We played frisbee, like we always do. I and the beautiful Great Dane girl whom I care for on a regular basis. Her sister was off grazing in the grass nearby, but my playmate fully embraced the game with bouncy paws, a twinkle in her eye, and a readiness to shift directions at any moment in which she thought I might catch her. I motioned toward her and she took a sharp right and ran a few feet ahead. And stopped. She turned her head, and gave me a look which begged for me to pursue once more. As I did, she bolted forward, but again stopped far short of the distance she could have covered with a few strides of her elegant long black legs. This set my mind in motion. Why was she so accommodating with me? The obvious answer seemed to be that this was self serving. That she was simply trying to ensure that the game would continue and that I would be kept within the realm of “I could possibly get her,” instead of falling into the vicinity of “she is way too far ahead for me to even try to catch her.” Again, the obvious answer, but not the only one that penetrated my thoughts that day. What if my playmate was being benevolent? A partner with a sense of fairness and perhaps even sympathy for the fact that I simply couldn’t run as fast as she could. It seemed a far fetch at first, but then I considered the depth of the canine character and realized it could hold some truth.
As if my thoughts needed some support, my playmate’s sister soon tired of exploring the grass and decided that she should have a go at chasing her sister. Off they went, and miraculously, my play partner grew wings. Not literally, but she bolted through the yard at a pace that made dirt fly and which created an audible rhythm as her feet pounded the ground. Her sister, going full tilt as well, soon caught up to her, and they reared up like two horses in a duel before taking off again. This much more intense game was marked by no special treatment. No slowed pace or teasing tapdances. None of this was needed, of course, and my (now former) play partner knew that.

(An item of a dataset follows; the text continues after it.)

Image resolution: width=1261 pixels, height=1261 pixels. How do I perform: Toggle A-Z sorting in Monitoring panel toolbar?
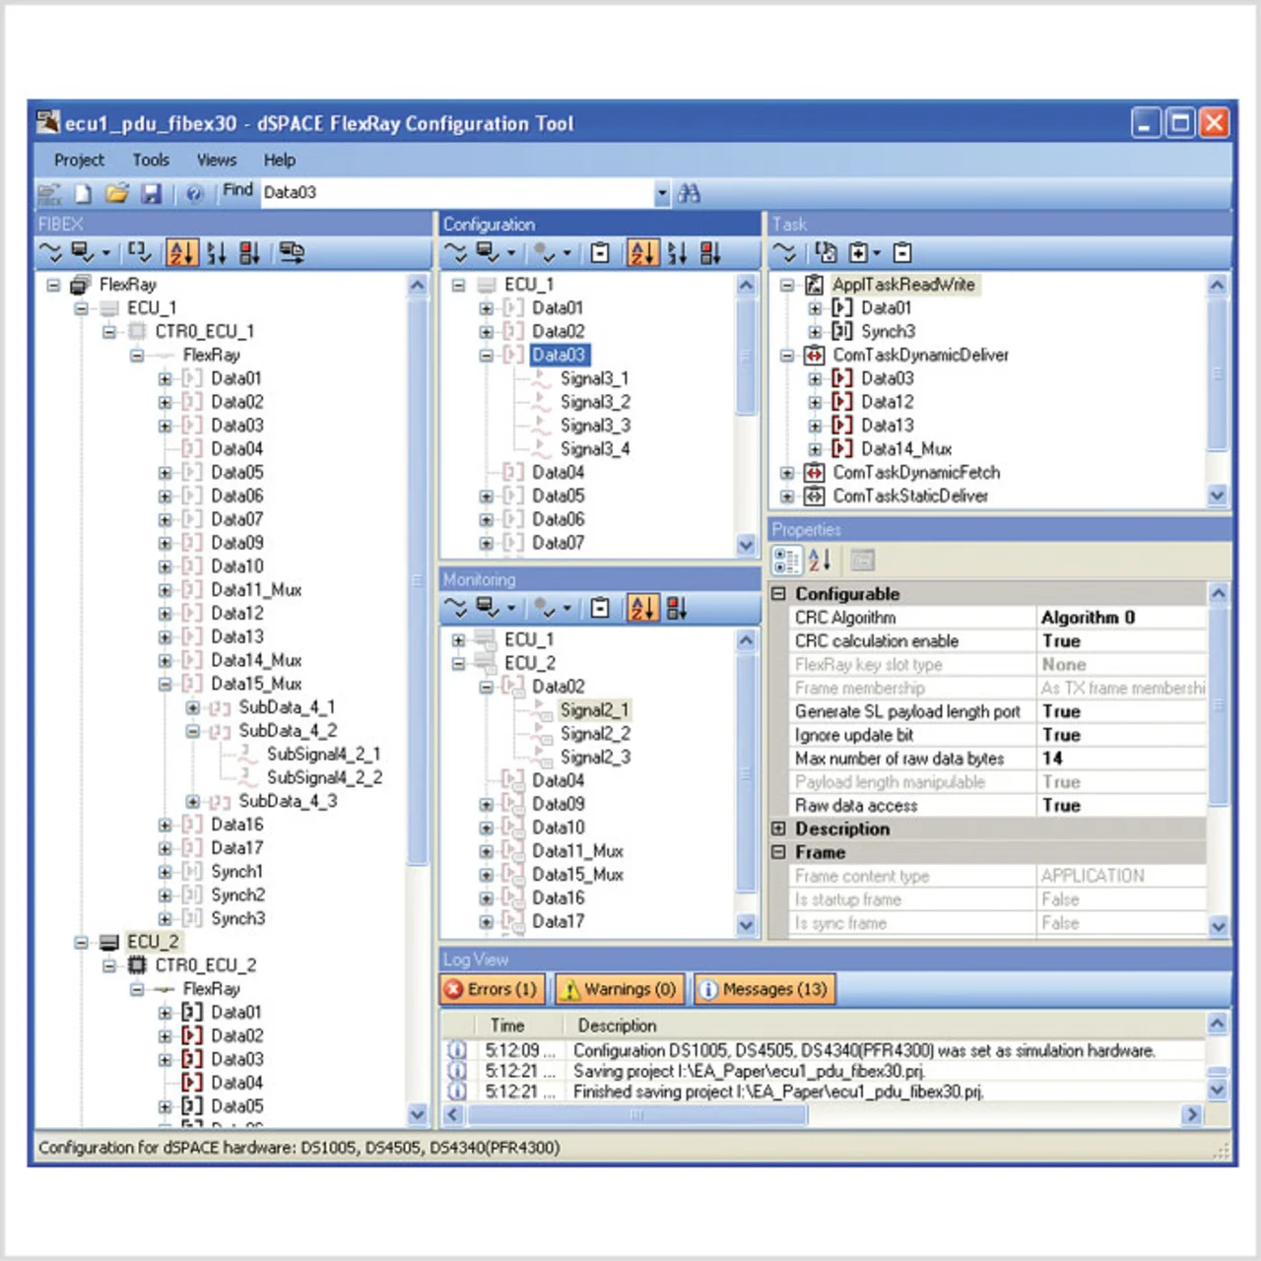[x=642, y=608]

Along with a fun game of frisbee, I was also the recipient of much love from both Great Dane girls that day. Dane leans against my legs, looks of contentment as I ran my fingers through their fur, and appreciative licks made me feel like I was someone pretty special to both girls. So much like parents who let their children win at games, I couldn’t help but think that perhaps an effort had been made earlier to make me feel like I could do much more than I could. In The Divinity of Dogs: True Stories of Miracles Inspired by Man’s Best Friend it states, “Dogs, for a reason that can only be described as divine, have the ability to forgive, let go of the past, and live each day joyously. It’s something the rest of us strive for.” Well, perhaps they also have the ability to be accommodating, benevolent, and giving when we need it. Certainly something for all of us to strive for as well.